ASSIGNMENT: Nothing is to be left out; print all the entries exactly.
#### SOURCE MATERIAL ####
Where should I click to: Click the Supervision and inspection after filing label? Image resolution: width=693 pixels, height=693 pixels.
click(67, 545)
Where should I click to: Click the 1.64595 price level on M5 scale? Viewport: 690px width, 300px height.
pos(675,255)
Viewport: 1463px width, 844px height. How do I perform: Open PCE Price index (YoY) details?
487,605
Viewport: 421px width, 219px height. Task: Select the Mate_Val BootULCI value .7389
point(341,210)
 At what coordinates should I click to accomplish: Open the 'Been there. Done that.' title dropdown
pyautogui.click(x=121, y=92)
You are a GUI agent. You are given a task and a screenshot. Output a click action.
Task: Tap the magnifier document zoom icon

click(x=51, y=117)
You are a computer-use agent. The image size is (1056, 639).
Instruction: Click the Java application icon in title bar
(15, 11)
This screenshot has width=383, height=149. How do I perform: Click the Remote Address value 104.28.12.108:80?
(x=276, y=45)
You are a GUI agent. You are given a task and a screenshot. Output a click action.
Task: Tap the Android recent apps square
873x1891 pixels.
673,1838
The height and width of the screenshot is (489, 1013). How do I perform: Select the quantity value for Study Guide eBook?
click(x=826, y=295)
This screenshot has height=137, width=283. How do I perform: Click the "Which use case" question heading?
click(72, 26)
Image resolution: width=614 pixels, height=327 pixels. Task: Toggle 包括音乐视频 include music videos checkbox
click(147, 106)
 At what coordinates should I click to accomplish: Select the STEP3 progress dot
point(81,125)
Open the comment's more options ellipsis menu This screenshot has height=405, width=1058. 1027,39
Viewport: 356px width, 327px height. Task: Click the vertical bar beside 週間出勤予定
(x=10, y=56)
####
SOLUTION FOR THIS EXERCISE:
Where should I click to: Click the Supervision and inspection after filing label? Image resolution: width=693 pixels, height=693 pixels.
click(67, 545)
Where should I click to: Click the 1.64595 price level on M5 scale? Viewport: 690px width, 300px height.
pos(675,255)
Viewport: 1463px width, 844px height. How do I perform: Open PCE Price index (YoY) details?
487,605
Viewport: 421px width, 219px height. Task: Select the Mate_Val BootULCI value .7389
point(341,210)
 At what coordinates should I click to accomplish: Open the 'Been there. Done that.' title dropdown
pyautogui.click(x=121, y=92)
You are a GUI agent. You are given a task and a screenshot. Output a click action.
Task: Tap the magnifier document zoom icon

click(x=51, y=117)
You are a computer-use agent. The image size is (1056, 639).
Instruction: Click the Java application icon in title bar
(15, 11)
This screenshot has width=383, height=149. How do I perform: Click the Remote Address value 104.28.12.108:80?
(x=276, y=45)
You are a GUI agent. You are given a task and a screenshot. Output a click action.
Task: Tap the Android recent apps square
873x1891 pixels.
673,1838
The height and width of the screenshot is (489, 1013). How do I perform: Select the quantity value for Study Guide eBook?
click(x=826, y=295)
This screenshot has height=137, width=283. How do I perform: Click the "Which use case" question heading?
click(72, 26)
Image resolution: width=614 pixels, height=327 pixels. Task: Toggle 包括音乐视频 include music videos checkbox
click(147, 106)
 At what coordinates should I click to accomplish: Select the STEP3 progress dot
point(81,125)
Open the comment's more options ellipsis menu This screenshot has height=405, width=1058. 1027,39
Viewport: 356px width, 327px height. Task: Click the vertical bar beside 週間出勤予定
(x=10, y=56)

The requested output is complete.